Крылья страха - Анна Данилова
Шрифт:
Интервал:
Закладка:
Чтобы не было страшно и жутко в пустой и тихой квартире, Юля включила радио и вдруг услышала:
– Что это, Генри? – спрашивал женский голос.
– О чем ты? – это, наверное, был сам Генри.
– Да вон, посмотри!
– Где?
– Да вон же!
– Н-не б-бойся, м-милая, не бойся. Оно не причинит нам зла.
– Такое огромное! – в голосе прозвучал ужас.
– Да нет, по-моему, оно не такое уж и большое…
– Ой, Генри, оно идет прямо на нас. Оно… Это же… Да это таракан с какой-то штукой на спине! Генри! Он без головы! Как же он ходит? Генри! Генри, сделай что-нибудь!
– Успокойся, дорогая.
– Все-таки, что у него на спине?
– Похоже…
– Это тоже… не может быть, у него нет ног… И все-таки, господи, он еще и перевернут! – женщина кричала от ужаса. – Нет, не может быть! Ну, пожалуйста. Только не это… СИЛЬВИЯ присоединена к другому таракану…
Юля выключила радиоприемник. «Маразм. Какие еще тараканы?»
«Я серьезно обеспокоен твоим здоровьем…» – она словно уже слышала голос Крымова.
Она позвонила Щукиной:
– Надя? Очень тебя прошу, немедленно включи радио и послушай местную программу… С девяти до половины одиннадцатого она перекрывает первую. Слушай внимательно все, что касается тараканов. А я тебе потом перезвоню.
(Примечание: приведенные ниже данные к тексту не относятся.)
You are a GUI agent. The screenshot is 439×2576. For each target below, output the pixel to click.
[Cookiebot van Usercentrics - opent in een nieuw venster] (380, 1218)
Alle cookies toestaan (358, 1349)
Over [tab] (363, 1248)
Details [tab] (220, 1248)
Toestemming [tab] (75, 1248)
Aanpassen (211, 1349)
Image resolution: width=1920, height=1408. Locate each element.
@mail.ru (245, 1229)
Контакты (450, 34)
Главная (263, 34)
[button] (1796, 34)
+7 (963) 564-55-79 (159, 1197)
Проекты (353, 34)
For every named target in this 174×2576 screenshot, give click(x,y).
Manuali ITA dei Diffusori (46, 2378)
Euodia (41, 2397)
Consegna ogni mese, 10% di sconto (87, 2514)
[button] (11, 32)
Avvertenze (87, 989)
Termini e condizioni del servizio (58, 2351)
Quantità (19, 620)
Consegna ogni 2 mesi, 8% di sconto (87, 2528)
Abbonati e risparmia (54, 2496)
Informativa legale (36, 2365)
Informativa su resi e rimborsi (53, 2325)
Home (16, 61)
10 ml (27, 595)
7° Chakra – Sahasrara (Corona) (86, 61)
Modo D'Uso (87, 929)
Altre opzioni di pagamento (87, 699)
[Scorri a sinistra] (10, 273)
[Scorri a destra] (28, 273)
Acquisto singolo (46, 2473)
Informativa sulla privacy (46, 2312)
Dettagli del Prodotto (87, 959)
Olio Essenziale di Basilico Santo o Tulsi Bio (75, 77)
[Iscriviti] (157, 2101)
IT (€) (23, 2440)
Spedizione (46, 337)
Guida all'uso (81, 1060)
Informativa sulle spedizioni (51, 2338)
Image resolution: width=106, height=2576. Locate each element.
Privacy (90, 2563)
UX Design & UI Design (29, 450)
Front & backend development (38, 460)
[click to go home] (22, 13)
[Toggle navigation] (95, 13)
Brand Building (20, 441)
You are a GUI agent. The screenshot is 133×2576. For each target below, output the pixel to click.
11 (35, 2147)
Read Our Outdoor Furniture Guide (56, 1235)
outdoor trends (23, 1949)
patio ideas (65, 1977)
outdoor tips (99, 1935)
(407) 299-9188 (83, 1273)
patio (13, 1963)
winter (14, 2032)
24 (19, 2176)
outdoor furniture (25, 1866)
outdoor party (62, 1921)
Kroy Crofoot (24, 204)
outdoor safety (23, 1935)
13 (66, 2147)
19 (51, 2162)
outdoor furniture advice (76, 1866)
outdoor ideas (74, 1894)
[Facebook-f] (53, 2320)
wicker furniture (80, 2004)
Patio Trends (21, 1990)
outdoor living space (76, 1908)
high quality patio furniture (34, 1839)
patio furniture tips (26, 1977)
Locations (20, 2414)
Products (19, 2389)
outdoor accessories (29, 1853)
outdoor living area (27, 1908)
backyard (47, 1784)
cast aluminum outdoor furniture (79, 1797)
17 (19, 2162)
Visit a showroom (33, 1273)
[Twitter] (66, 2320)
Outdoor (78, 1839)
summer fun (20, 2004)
Положила трубку и схватилась за сердце. Но не от того, что она заболело, скорее по привычке, чтобы попытаться хотя бы так успокоить бившуюся в груди, словно запутавшуюся в силках абсурда птицу. Слишком много произошло в последнее время удивительных событий, объяснение которым она вряд ли найдет с таким арсеналом комплексов, страхов и видений…
Юля открыла блокнот и набросала план на сегодняшний день:
1. Похороны Садовниковых; ЗОРИН, Дианова, Гусарова, Мазанова, Канабеева, Лиза, «блондин»…
2. Похороны Соболева, Полина – увезти домой, спрятать;
3. Валя Кротова – поговорить;
4. Радио – что это за тараканы?
5. Старая квартира Лоры Садовниковой (в девичестве Казариной);
6. Изотов – встретиться с его вдовой и поговорить;
7. Сырцов – почему продает имущество?
8. Полина – кто у нее проживал, какая женщина?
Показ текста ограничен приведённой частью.